Purpose: This study aimed to genetically characterize L. monocytogenes isolates obtained from bovine carcasses and beef processing facilities and to evaluate their adhesion capabilities.
Methods: DNA from twenty-nine L. monocytogenes isolates was subjected to enzymatic restriction digestion using AscI and ApaI. All isolates were evaluated for the adhesion capability in microtitre plates considering the following variables: inoculum concentration, culture media, carbohydrate source, NaCl concentration, incubation temperature, and pH. Results were compared by ANOVA and Tukey (P < 0.05).

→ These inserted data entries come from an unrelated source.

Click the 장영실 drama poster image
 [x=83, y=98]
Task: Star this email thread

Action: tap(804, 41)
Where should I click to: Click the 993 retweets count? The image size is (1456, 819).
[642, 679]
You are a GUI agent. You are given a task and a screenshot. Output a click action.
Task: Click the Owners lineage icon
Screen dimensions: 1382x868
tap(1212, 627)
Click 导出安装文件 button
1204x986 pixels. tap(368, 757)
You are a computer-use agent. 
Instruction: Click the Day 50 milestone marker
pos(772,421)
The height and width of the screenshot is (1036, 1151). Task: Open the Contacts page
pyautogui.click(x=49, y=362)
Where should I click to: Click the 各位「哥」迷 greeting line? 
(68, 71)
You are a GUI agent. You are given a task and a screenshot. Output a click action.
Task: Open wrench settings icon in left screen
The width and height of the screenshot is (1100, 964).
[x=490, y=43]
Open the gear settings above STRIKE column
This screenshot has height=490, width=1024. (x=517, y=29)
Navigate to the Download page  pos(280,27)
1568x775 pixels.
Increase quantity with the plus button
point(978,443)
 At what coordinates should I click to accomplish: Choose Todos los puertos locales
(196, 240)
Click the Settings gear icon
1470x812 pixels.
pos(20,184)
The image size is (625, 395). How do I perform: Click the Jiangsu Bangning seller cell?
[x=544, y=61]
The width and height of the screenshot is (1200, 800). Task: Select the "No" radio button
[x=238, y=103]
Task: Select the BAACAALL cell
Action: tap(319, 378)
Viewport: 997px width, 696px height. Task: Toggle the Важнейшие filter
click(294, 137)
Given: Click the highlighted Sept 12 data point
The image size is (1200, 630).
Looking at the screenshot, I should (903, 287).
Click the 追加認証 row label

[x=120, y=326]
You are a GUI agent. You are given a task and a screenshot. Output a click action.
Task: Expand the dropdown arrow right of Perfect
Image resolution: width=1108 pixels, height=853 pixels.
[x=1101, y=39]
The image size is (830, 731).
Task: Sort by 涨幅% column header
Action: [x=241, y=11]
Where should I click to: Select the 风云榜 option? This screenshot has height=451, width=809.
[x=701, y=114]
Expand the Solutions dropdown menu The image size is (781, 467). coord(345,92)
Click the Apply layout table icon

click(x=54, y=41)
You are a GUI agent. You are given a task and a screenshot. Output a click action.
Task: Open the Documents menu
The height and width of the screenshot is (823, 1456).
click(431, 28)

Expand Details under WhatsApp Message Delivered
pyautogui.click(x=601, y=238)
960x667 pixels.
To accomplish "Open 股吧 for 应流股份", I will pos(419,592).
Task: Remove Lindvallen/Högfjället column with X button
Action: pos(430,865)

Results: Two clusters were identified for serotypes 4b and 1/2a, with similarities of 48% and 68%, respectively. The isolates presented best adhesion performance when tested at 8 log CFU/ml, being classified according to its capability as weak (8 isolates), moderate (17) or strong (4). The isolates showed higher adhesion capability in non-diluted culture media, medium at pH 7.0, incubation at 25 °C and 37 °C, and medium with NaCl concentrations of 5% and 7%. No relevant differences were observed for adhesion capability with respect to the carbohydrate source (P > 0.05).
Significance: The results indicated that despite a wide variation of characterized PFGE profiles, L. monocytognes adhesion might be related to optimal growing conditions.